There was a time I would work extremely hard building a portfolio of pictures pursuing to be a model. At a young age I looked at women like Iman, Cindy Crawford and Grace Jones, I was amazed at their beauty, their physiques and how every outfit they wore looked amazing. I would pay close attention to their poses and try to imitate them. Its so funny how the media really penetrates the mind with an image that is so false, you cant help but look at these women and feel you need to look like them to be beautiful or to be successful. They tell us how we should do our hair, what beauty proucts we should use, what diets we should go on, clothes we shoud be wearing. Its all madness!

I had grown a passion to become a succesful model as I loved the fact that I would have the same face that people would recognise but my character would change in every picture, I would do this through poses, facial expressions. My work would show how diverse and versatile I can be, now I look at it and ask myself what was I working so hard for? who really paid attention to my work? how far did my work actually get me?

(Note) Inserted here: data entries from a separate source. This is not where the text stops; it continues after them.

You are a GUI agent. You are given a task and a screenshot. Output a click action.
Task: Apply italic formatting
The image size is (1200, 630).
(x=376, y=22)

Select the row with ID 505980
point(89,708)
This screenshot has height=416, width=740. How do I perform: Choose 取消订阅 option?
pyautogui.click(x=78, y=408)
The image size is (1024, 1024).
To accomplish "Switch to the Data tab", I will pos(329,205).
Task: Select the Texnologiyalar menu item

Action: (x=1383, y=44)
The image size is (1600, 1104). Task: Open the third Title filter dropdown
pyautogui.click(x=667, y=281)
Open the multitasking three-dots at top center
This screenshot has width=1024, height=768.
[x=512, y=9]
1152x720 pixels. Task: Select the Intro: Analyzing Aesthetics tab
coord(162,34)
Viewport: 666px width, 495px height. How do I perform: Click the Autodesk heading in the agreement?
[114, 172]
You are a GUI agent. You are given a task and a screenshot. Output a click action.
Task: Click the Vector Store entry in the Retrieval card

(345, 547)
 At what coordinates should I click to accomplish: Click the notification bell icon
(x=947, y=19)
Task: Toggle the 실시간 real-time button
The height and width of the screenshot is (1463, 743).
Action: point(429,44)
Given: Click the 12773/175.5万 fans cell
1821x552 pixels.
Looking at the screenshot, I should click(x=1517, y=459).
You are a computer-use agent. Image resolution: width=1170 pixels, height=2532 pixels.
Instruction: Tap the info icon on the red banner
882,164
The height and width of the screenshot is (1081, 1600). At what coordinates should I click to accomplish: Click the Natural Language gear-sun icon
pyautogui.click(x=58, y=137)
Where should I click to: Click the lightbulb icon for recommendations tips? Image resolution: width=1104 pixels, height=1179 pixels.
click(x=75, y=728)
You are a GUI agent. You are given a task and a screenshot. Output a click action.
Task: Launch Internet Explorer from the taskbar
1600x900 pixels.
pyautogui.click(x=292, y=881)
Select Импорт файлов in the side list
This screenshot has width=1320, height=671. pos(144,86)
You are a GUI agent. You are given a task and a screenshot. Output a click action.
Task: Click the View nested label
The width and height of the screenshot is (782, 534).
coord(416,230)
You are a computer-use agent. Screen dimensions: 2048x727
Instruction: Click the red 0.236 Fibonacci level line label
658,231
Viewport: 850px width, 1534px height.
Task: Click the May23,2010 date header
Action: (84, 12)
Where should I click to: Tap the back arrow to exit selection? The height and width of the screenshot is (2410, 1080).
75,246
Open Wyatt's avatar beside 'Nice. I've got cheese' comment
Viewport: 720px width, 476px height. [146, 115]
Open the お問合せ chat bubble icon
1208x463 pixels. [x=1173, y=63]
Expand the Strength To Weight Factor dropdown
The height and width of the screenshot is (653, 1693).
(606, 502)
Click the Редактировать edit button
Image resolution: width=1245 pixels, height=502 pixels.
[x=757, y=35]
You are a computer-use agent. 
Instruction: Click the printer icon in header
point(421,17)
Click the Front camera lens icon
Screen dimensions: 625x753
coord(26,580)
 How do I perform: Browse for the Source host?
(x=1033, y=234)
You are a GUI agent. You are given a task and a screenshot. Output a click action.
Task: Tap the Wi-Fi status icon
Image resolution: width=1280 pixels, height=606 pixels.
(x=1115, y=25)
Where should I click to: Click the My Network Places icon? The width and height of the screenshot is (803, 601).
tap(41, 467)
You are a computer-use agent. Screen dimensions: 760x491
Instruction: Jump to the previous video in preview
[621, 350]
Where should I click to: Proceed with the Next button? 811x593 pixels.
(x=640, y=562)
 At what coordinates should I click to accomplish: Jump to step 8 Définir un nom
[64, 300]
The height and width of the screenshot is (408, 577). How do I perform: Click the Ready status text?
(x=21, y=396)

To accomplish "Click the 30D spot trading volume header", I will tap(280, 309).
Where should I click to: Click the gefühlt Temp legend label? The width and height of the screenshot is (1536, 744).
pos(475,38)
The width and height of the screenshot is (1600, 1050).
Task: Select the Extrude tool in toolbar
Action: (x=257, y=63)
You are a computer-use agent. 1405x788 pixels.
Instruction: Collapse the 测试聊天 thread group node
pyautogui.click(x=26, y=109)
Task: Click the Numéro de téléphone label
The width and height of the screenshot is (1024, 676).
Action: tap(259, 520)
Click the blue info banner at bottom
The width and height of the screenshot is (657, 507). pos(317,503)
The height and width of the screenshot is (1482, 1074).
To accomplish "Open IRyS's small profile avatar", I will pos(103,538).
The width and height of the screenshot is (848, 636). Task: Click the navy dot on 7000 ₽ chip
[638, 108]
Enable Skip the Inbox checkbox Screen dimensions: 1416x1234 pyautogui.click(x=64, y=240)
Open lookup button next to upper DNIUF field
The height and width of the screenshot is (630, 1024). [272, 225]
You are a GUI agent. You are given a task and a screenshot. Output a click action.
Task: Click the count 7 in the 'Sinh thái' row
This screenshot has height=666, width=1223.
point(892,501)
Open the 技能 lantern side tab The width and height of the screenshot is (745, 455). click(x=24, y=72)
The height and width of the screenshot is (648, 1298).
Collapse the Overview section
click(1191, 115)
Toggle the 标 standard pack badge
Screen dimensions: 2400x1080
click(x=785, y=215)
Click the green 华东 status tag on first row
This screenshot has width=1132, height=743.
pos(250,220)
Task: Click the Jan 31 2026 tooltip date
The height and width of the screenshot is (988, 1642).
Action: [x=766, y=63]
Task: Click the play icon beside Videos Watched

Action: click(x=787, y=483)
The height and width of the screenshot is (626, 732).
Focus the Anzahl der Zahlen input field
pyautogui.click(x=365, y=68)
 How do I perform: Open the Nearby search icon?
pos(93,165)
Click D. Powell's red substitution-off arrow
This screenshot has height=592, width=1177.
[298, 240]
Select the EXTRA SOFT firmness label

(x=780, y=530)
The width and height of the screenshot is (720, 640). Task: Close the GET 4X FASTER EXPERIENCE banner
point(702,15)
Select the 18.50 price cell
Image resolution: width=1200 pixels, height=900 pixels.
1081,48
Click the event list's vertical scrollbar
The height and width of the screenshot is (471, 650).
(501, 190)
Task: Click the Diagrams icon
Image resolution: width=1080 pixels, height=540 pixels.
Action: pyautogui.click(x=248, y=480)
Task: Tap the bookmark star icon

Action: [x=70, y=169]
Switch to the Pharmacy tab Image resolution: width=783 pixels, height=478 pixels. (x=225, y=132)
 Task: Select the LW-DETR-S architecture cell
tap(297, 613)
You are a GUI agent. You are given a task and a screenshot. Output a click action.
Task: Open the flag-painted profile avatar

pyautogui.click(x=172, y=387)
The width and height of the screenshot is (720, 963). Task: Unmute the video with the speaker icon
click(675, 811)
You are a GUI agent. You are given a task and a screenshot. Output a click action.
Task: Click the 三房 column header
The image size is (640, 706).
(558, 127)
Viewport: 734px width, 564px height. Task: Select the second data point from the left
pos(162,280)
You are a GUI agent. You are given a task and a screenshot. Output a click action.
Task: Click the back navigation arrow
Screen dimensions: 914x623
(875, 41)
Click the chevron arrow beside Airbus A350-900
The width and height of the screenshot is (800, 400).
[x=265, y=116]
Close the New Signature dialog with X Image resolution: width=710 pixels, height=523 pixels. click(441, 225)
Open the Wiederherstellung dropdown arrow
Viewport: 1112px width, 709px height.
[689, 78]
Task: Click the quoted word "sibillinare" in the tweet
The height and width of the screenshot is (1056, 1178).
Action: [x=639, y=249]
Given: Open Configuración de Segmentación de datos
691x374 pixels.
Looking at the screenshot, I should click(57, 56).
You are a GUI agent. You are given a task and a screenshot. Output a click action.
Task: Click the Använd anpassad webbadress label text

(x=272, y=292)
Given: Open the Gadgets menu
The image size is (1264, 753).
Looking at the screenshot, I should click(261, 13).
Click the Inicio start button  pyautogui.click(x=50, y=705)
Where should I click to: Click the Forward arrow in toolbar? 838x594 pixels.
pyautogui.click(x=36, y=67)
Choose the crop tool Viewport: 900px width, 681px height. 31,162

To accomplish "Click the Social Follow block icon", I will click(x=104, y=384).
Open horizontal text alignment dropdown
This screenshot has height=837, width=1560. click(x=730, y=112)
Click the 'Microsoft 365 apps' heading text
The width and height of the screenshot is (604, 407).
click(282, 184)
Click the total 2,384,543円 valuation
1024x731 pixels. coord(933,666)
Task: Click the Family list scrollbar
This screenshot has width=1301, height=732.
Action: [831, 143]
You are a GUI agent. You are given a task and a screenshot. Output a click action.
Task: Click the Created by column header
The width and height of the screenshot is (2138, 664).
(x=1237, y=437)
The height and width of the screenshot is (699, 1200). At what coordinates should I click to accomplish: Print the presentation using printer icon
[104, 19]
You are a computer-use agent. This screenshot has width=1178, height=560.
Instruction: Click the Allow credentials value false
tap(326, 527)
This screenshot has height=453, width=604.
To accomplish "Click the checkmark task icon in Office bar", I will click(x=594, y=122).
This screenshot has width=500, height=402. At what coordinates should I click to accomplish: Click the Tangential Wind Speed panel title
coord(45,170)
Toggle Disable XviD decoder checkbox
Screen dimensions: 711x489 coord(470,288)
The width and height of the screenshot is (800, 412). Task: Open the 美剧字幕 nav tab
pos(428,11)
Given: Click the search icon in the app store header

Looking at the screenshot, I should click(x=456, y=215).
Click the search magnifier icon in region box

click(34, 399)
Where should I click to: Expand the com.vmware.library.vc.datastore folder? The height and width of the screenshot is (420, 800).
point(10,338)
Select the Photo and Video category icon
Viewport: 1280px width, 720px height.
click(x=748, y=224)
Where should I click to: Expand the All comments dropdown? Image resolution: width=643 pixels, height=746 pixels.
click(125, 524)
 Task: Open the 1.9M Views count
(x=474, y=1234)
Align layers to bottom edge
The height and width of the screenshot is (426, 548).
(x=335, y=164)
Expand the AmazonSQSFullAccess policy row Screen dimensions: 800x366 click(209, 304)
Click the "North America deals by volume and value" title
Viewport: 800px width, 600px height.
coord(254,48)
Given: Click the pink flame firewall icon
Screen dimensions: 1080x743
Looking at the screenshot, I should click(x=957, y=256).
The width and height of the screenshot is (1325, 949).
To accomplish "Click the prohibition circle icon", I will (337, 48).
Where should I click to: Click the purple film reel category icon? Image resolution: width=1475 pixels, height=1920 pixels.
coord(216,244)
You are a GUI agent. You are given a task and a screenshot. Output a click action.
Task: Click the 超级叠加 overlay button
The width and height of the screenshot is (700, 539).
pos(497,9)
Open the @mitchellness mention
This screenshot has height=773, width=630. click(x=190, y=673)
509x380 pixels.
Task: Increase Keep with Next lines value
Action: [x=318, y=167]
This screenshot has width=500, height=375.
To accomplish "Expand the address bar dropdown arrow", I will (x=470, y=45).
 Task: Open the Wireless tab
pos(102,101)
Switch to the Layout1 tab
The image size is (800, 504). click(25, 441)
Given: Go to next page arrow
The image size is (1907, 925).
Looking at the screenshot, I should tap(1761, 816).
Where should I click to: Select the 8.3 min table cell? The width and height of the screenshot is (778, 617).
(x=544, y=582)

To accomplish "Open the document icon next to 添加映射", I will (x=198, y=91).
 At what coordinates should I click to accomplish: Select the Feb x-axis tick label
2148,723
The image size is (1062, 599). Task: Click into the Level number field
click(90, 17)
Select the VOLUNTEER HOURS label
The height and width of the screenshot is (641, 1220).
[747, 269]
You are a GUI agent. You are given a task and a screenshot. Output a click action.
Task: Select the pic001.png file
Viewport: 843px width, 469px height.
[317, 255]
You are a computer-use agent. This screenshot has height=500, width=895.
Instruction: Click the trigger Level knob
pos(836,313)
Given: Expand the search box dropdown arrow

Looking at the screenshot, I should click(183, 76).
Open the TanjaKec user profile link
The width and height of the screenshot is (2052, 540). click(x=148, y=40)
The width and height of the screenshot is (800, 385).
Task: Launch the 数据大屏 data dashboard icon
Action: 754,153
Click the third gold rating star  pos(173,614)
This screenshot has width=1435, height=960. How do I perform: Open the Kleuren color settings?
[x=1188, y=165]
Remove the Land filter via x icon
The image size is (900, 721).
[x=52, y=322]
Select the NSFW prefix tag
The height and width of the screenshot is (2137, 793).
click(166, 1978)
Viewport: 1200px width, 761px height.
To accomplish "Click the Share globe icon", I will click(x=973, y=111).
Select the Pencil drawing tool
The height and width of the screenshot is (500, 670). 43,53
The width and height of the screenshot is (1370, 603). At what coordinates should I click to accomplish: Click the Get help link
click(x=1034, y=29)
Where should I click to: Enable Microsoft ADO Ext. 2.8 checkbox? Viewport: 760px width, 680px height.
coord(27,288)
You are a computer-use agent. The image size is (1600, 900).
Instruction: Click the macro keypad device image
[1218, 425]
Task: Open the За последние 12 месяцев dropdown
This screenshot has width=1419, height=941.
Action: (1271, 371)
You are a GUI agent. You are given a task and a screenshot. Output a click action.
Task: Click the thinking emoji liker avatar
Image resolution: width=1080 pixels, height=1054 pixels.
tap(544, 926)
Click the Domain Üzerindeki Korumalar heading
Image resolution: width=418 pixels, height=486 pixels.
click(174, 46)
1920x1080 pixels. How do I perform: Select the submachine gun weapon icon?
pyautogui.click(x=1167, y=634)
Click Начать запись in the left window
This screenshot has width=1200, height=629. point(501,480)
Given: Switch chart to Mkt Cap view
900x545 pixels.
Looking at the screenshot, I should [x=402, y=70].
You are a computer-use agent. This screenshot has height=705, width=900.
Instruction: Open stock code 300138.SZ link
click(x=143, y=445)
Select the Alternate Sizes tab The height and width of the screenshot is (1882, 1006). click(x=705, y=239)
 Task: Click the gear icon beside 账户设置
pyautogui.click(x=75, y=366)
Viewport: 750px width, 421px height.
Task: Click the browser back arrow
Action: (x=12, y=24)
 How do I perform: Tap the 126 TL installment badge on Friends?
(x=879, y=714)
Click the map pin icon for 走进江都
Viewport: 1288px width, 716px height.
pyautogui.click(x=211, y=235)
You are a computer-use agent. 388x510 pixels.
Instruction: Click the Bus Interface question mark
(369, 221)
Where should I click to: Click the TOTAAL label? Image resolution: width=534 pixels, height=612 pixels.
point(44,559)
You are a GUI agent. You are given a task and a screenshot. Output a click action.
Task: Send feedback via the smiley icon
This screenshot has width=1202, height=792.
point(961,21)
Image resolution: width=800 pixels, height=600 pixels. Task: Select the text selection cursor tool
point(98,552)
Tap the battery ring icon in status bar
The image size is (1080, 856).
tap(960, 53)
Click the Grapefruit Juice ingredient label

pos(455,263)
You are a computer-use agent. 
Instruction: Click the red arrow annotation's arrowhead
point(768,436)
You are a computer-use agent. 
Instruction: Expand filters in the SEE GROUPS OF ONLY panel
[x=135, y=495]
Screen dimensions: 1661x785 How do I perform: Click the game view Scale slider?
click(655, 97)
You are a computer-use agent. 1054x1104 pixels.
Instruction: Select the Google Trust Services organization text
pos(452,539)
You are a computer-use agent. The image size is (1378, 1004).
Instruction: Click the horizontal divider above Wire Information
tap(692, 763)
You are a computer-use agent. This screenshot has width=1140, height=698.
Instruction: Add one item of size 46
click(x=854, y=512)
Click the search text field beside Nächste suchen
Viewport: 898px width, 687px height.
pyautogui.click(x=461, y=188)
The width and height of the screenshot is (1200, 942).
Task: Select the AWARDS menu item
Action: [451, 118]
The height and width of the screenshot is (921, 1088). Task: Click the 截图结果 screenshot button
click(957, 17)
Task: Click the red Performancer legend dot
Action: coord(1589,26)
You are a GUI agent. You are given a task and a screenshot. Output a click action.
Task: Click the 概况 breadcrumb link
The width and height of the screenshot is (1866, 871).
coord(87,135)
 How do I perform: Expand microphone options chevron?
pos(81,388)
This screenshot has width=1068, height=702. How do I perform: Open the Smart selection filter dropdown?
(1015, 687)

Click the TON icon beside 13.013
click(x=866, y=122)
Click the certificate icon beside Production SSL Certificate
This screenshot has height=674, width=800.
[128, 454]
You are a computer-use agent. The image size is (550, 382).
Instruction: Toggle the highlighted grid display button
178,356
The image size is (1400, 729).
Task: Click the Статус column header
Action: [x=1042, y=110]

I was not signed to an agency, In fact I got rejected a few times, some never replied back and the ones that wanted to sign me wanted me to be more SEXY and go down the glamour/lingerie route. I always got the same answers " your not tall enough", "your not dark enough", " your not light enough", "your a bit bottom heavy" " your not showing enough of your body, you need to learn to be sexy" now looking back at these comments I have to laugh to myself. I was not aware that you had to have a certain colour of skin to be a model, I was not aware that you had to be 6 feet tall and that a size 8 was considered over weight in the fashion world.

Strangely enough I did work on a few amazing projects through the last 2 years where I was classed as a model and even got paid a decent amount for the job. But can I really call myself a model? no, I was actually an aspiring model. Did I achieve my goal of becoming a succesful model? no, modelling didnt seem to be a strong factor for me. Do I feel I failed because of this? no, simply because I do not feel I should have to punish myself to look a certain way or stress myself to be something I am truly not. Although I did get paid work and the work was enjoyable, I never was a model and I can accept that now. It was fun while it lasted but it was also more of a hassle and stress, my life is not based on competition, competing with other young women just to be a model.

"Truth is I was never a model, I was a young woman who had their picture taken and got paid for it"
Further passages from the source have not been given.